Copp v. Harrington

47 Cal. 236 | Cal. | 1874

By the Court, Rhodes, J.:

The lands in controversy are subdivisions of section 10, township 12 north, range 1 west, and both parties seek to purchase them in lieu of subdivisions of certain sixteenth sections. The defendant’s application was filed in the Surveyor’s-General’s office in December, 1869. The plaintiff’s application was filed on the thirtieth of April, 1870. The defendant’s application was defective, for the reason, among others, that it failed to state that there .were “ no improvements of any kind on said land, other than those of the applicant,” as required by the fifty-third section of the Act of 1868 (Stats. 1867-8, p. 522.) It having been held in Hildebrand v. Stewart, 41 Cal. 387, that the application in that case was fatally defective, the Act of March 24th, 1870, “to legalize certain applications for the purchase of lands belonging to this State,” was passed (see Stats. 1869-70, p. 352), to the effect that all applications theretofore made under the provisions of the Act of March 28th, 1868, for the purchase of lands, etc., “where there are not two or more applicants for the purchase of the same land, or conflicts between claimants, shall be held good and valid, ” though the affidavits may be defective “ either in form or substance.”

At the passage of this act, there were neither two applicants for the purchase of these lands, nor were there any conflicts between the claimants, within the meaning of the act. The direct effect of the act was to make the defendant’s application “good and valid.” It was approved by the Surveyor-General, on the seventh day of April, 1870, and a certificate of purchase ivas issued to- the defendant on the fourteenth day of the same month.

The plaintiff's application, as already stated, was filed April 30th, 1870, after the approval of the defendant’s application, and the issuing of liis certificate of purchase. It was made under the provisions of section 53 of the Act of 1868, as amended April 4th, 1870. (Stats. 1869-70, p. 876.) That section provides that the applicant shall “make an affidavit before any officer authorized to administer oaths *241that he is a citizen of the United States (or if a foreigner, then that he has filed his intention of becoming a citizen), a resident of the shall be forwarded to the Surveyor-General.” Some portion of the section, it is probable, was omitted by mistake in enrolling the bill, for the clause above quoted, is nonsense. It is unnecessary, in the view we take of this case, to determine whether the plaintiff’s affidavit is "valid, or even whether under that section, as amended, an application could have been made for the purchase of any other lands than the sixteenth or thirty-sixth sections. If, however, there are pending applications which were made under the latter clause of the fifty-third section as amended, a further curative act might not be inappropriate.

The plaintiff claiming that his own application is sufficient and valid, contends that the defendant’s application, though made good and valid by the curative act of 1870, yet is not sufficient to entitle him to purchase the lands. His argument is that the operation of the act was to insert into the defendant’s affidavit the omitted matters, so that it would stand in all respects as it would have done, had it complied with the statute at the time it was filed; that it inserted therein the words: “and that there is [are] no improvements of any kind on said land, other than those of the applicant,” and that as that statement was not true, the defendant was not entitled to purchase the land. But we think the argument cannot be sustained. Ho case is brought to our notice, in which that operation was attributed to a curative act. The statute does not supply the defects in the application, but declares that, with all its defects, it shall be held good and valid. Should the statute be held to have inserted into the application the omitted statement it would make the defendant, by construction, guilty of perjury; for it is conceded that it is not true, that there were no improvements on the land, other than those of the defendant.

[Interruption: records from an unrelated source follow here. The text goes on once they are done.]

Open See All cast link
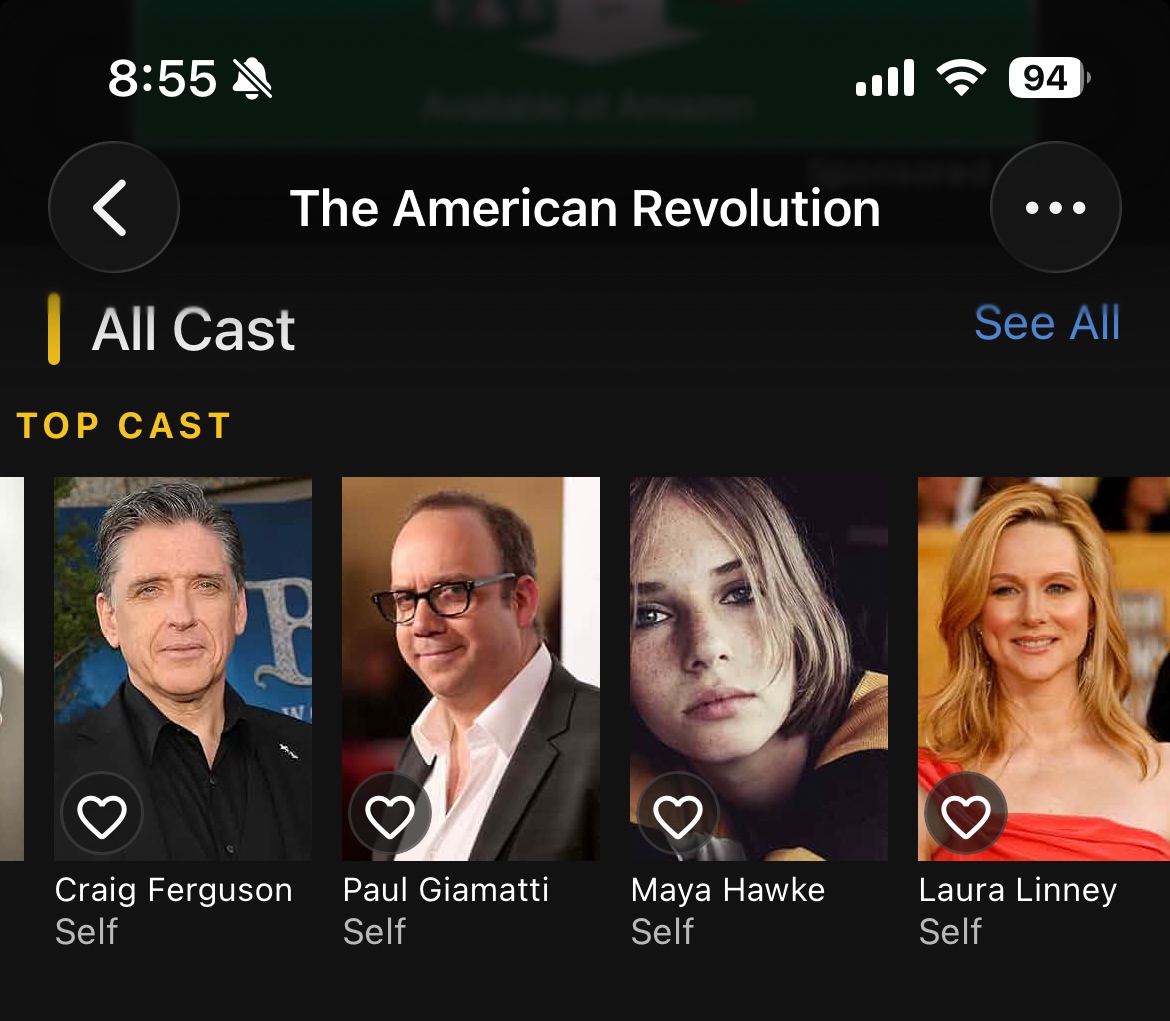This screenshot has width=1170, height=1021. click(x=1047, y=323)
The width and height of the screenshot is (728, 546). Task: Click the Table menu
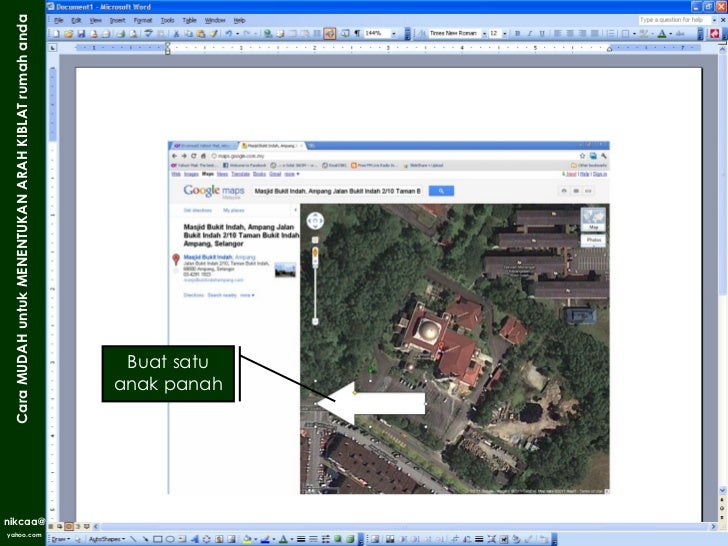[191, 20]
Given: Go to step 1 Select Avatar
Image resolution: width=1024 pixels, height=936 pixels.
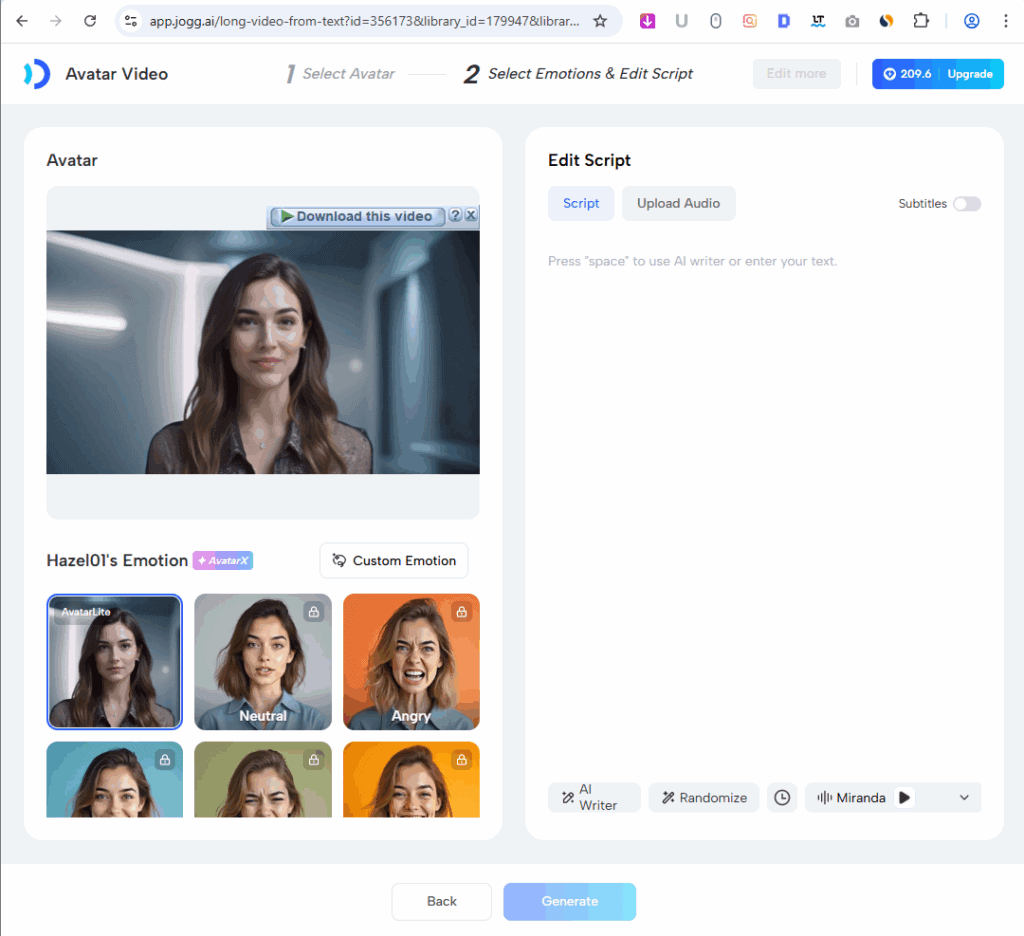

The plaintiff contends that it was not the intention of the statute to permit laüds to be purchased as ‘ ‘ lieu lands, ” upon which there were improvements belonging to others than *242the applicant. There is no express provision to that effect in the act of 1868, but the plaintiff argues that the provisions of Section 53, as to. the matters required to be stated in the affidavit, necessarily lead to that conclusion. If that be a legitimate inference from those provisions, it cannot of course be deduced from a statute which omits them. The defendant’s affidavit having been declared by the statute good and valid, is to be treated as if made under a statute which did not require any statement in regard to improvements on the land sought to be purchased; and the implication claimed by the plaintiff does not arise. The act when it declares that an application shall be “held good and valid ” means that it shall be regarded as sufficient in every respect, to entitle the applicant to purchase the lands described in the application. The act provides that an application shall be held good and valid, provided there are not two or more applications to purchase the same lands, or a conflict between claimants; and the Court has no power to add a further proviso to this effect; “and>provided further, that there are no improvements on the lands other than those of the applicant.” In the absence of a proviso to that effect, we see nothing in the act which forbids a person from purchasing lands upon which there are improvements of other persons; and as the defendant’s application was first made and was duly approved, we az*e compelled to hold that his certificate of purchase is valid as against the claim of the plaintiff.

Judgment affirmed. Remittitur forthwith.